Friday, November 9, 2007

Move Over, Harry Potter

This afternoon I read Ellen Klages's YA novel, THE GREEN GLASS SEA. This book, which won the prestigious Scott O'Dell award for young adult literature, is about two eleven-year-old girls who live at Los Alamos with their scientist fathers during the Manhattan Project. Both girls are social misfits, very bright, and imaginative -- not unlike many of us SF fans as children. It's a terrific book, ending with the atom bomb detonations at Trinity and then Hiroshima, as only half-understood through the eyes of children.

What I noticed about the book, quite apart from enoying it, is how much it differs from the fantasies that are read by all the 12-16-year-old I know. The Harry Potter books and their clones are all fast-paced, fantastical, full of dangerous and wild adventures. GREEN GLASS SEA is very slow-paced, quiet, focussed on things like building a crystal radio and learning to trust a friend. All the drama concening the bomb happens off-stage -- way off-stage. So as I finished the book, I had to wonder -- do kids like this book as much as I do? Maybe they do. If not, do adults then give awards to books they think kids ought to like?

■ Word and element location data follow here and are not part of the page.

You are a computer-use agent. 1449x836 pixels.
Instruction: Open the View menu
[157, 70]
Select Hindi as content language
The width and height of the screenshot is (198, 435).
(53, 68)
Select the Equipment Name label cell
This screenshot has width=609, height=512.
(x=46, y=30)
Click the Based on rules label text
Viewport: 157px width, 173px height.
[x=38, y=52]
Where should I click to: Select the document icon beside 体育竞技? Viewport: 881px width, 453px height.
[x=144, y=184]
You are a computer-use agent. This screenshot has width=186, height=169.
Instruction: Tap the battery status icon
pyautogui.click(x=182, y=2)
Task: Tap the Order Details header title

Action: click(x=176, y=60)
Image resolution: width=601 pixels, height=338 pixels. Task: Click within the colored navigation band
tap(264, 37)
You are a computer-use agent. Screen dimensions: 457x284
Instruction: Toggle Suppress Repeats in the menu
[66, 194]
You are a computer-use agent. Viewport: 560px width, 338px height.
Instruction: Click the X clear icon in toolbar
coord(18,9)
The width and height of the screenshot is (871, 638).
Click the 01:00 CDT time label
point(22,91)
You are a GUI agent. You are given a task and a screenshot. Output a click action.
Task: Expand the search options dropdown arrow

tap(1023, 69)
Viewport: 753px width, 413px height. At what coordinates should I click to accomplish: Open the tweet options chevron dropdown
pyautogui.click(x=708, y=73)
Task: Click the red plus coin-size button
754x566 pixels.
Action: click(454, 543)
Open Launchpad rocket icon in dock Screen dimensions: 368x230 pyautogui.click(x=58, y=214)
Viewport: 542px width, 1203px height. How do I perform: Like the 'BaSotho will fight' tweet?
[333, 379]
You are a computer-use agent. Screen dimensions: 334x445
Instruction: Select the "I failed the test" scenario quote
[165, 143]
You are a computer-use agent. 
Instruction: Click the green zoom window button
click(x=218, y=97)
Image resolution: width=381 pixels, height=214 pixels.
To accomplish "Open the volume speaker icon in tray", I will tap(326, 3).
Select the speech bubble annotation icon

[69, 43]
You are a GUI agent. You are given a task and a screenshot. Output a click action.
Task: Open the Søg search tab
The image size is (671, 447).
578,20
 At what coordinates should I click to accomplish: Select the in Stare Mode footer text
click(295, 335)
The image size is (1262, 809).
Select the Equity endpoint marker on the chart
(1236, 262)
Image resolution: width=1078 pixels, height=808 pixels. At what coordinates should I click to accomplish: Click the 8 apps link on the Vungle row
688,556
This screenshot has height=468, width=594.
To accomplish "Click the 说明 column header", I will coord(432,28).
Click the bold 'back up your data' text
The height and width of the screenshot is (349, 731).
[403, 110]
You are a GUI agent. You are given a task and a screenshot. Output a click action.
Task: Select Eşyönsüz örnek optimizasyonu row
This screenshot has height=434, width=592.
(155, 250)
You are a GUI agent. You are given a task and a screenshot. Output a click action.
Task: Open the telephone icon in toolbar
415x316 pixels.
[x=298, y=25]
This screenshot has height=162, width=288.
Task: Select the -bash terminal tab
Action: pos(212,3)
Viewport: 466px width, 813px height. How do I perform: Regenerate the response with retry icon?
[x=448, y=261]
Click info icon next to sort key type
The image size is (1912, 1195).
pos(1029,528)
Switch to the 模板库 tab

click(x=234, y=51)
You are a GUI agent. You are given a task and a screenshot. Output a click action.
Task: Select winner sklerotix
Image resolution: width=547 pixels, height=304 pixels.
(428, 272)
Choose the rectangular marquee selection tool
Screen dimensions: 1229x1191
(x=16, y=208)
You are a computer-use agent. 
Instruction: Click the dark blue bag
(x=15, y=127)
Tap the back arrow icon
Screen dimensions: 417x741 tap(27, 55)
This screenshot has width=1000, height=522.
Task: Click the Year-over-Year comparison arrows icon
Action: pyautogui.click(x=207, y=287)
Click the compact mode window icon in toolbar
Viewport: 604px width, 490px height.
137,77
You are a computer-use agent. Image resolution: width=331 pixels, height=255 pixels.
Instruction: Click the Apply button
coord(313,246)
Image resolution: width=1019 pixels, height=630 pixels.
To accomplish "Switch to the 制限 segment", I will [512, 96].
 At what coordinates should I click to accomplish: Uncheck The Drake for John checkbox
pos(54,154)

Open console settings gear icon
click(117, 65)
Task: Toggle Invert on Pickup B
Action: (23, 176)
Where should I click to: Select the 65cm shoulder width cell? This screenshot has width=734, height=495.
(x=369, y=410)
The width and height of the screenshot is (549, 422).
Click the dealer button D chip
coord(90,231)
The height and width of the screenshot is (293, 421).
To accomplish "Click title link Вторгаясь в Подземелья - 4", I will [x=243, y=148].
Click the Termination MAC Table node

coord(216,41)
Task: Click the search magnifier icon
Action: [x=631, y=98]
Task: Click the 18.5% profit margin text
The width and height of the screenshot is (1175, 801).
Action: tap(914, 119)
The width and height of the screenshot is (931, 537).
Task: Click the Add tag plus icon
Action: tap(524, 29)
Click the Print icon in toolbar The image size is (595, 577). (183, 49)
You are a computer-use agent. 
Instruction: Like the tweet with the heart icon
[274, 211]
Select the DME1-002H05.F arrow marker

I have no answers to this. But I'm going to give GREEN GLASS SEA to a 15-year-old I know and see what she thinks.


Steven Francis Murphy said...

I remember when I was in school we read endless "award winning" stories for one assignment or another that were immediately forgetable. Yet the teachers frowned when you picked up "Have Spacesuit, Will Travel" or "The Martian Chronicles" or the Ramona Quimby novels.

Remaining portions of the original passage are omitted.